The company’s acquisition by the investor group is expected to close in the last three months of this year. Blackboard’s senior management will remain in place.
The massive learning management system (LMS) company doesn’t have plans to immediately change “policy, pricing, or strategy” after Providence’s purchase, Ray Henderson, president of Blackboard’s teaching and learning division, wrote in a July 1 blog post.
“It’s natural that news of this magnitude would raise questions for our clients,” he wrote. “Critical to our success in recent years has been our focus on Blackboard’s performance on the fundamentals, sustaining the steady improvements we’re making in support responsiveness, openness, transparency, and quality. I envision no change in our underlying commitment to these fundamentals. And I’ll reassure you that we expect our pricing practices to remain within historical norms for the foreseeable future.”
Henderson said “there’s strong shared belief” among Blackboard and Providence Equity Partners that the company should continue its recent focus on mobile learning tools and data analytics applications that help education officials track retention rates, student attendance, enrollment, and myriad other statistics that affect the campus’s finances.

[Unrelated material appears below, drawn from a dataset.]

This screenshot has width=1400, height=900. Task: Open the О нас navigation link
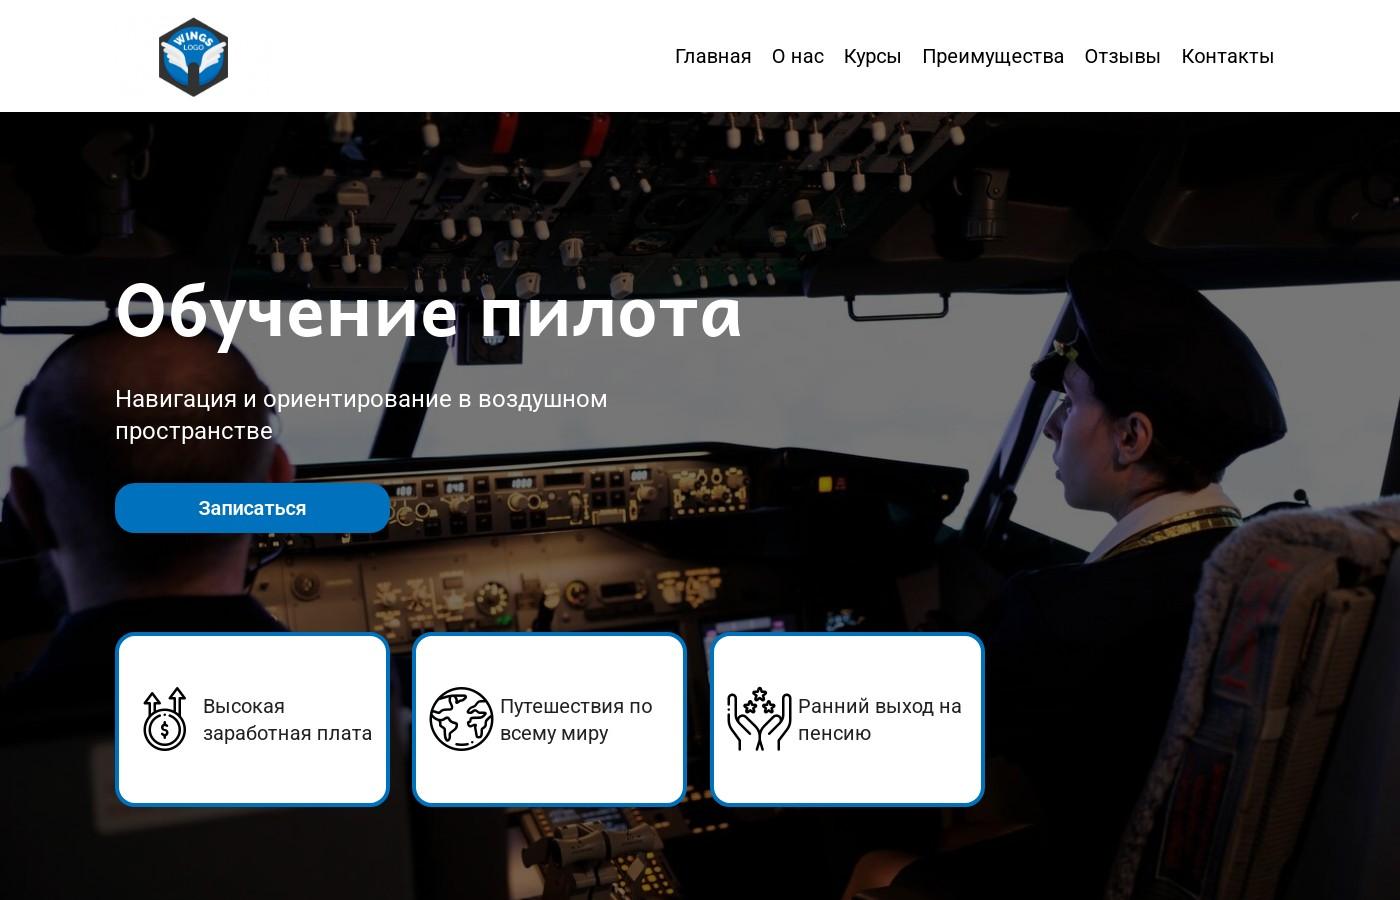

The company released its Blackboard Analytics program in February, giving colleges and universities a suite of analytics tools that have become more commonplace in higher education in recent years.
Campus decision makers also can use Blackboard Analytics to improve institutional fundraising during a time when donations are just recovering after a steep fall in 2008 and 2009.
Many campus technologists have distanced themselves from the LMS giant, especially in the wake of Blackboard’s purchase of up-and-coming competitor Angel Learning for $95 million in May 2009.
Some in higher education saw Angel Learning as a potential competitor for Blackboard, and lamented the consolidation of LMS options for colleges and universities.
In a letter to shareholders, Blackboard President Michael Chasen said Providence Equity Partners’ acquisition is “not expected to be complete for several months.”